Your assignment:
Give back all of the records underneath exactly, with no omissions.

Dataset records:

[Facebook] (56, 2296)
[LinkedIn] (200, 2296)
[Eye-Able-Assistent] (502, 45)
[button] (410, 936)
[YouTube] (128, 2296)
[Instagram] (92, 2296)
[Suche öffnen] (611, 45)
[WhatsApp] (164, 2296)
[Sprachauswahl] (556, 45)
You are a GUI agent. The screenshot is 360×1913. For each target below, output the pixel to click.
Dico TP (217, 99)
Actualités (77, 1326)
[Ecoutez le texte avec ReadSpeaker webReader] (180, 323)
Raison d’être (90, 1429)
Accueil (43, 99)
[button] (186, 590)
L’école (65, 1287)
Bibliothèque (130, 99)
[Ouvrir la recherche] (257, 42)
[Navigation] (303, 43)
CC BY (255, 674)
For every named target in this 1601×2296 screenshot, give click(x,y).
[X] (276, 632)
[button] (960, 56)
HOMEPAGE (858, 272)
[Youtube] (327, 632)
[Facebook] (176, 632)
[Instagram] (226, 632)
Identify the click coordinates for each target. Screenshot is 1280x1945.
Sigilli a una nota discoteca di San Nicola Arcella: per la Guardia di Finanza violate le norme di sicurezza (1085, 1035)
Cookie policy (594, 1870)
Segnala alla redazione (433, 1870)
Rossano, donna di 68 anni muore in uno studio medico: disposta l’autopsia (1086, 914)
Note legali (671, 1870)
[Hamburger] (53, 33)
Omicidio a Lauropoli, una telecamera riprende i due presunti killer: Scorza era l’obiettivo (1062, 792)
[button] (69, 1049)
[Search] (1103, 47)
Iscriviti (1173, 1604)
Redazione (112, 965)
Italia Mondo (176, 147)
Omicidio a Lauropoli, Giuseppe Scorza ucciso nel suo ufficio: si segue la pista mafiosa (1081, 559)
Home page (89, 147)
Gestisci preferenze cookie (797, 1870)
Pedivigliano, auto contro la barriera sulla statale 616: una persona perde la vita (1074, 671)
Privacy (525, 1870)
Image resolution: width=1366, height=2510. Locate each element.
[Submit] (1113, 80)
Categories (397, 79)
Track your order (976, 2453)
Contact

Output for this exercise:
[Facebook] (56, 2296)
[LinkedIn] (200, 2296)
[Eye-Able-Assistent] (502, 45)
[button] (410, 936)
[YouTube] (128, 2296)
[Instagram] (92, 2296)
[Suche öffnen] (611, 45)
[WhatsApp] (164, 2296)
[Sprachauswahl] (556, 45)
You are a GUI agent. The screenshot is 360×1913. For each target below, output the pixel to click.
Dico TP (217, 99)
Actualités (77, 1326)
[Ecoutez le texte avec ReadSpeaker webReader] (180, 323)
Raison d’être (90, 1429)
Accueil (43, 99)
[button] (186, 590)
L’école (65, 1287)
Bibliothèque (130, 99)
[Ouvrir la recherche] (257, 42)
[Navigation] (303, 43)
CC BY (255, 674)
For every named target in this 1601×2296 screenshot, give click(x,y).
[X] (276, 632)
[button] (960, 56)
HOMEPAGE (858, 272)
[Youtube] (327, 632)
[Facebook] (176, 632)
[Instagram] (226, 632)
Identify the click coordinates for each target. Screenshot is 1280x1945.
Sigilli a una nota discoteca di San Nicola Arcella: per la Guardia di Finanza violate le norme di sicurezza (1085, 1035)
Cookie policy (594, 1870)
Segnala alla redazione (433, 1870)
Rossano, donna di 68 anni muore in uno studio medico: disposta l’autopsia (1086, 914)
Note legali (671, 1870)
[Hamburger] (53, 33)
Omicidio a Lauropoli, una telecamera riprende i due presunti killer: Scorza era l’obiettivo (1062, 792)
[button] (69, 1049)
[Search] (1103, 47)
Iscriviti (1173, 1604)
Redazione (112, 965)
Italia Mondo (176, 147)
Omicidio a Lauropoli, Giuseppe Scorza ucciso nel suo ufficio: si segue la pista mafiosa (1081, 559)
Home page (89, 147)
Gestisci preferenze cookie (797, 1870)
Pedivigliano, auto contro la barriera sulla statale 616: una persona perde la vita (1074, 671)
Privacy (525, 1870)
Image resolution: width=1366, height=2510. Locate each element.
[Submit] (1113, 80)
Categories (397, 79)
Track your order (976, 2453)
Contact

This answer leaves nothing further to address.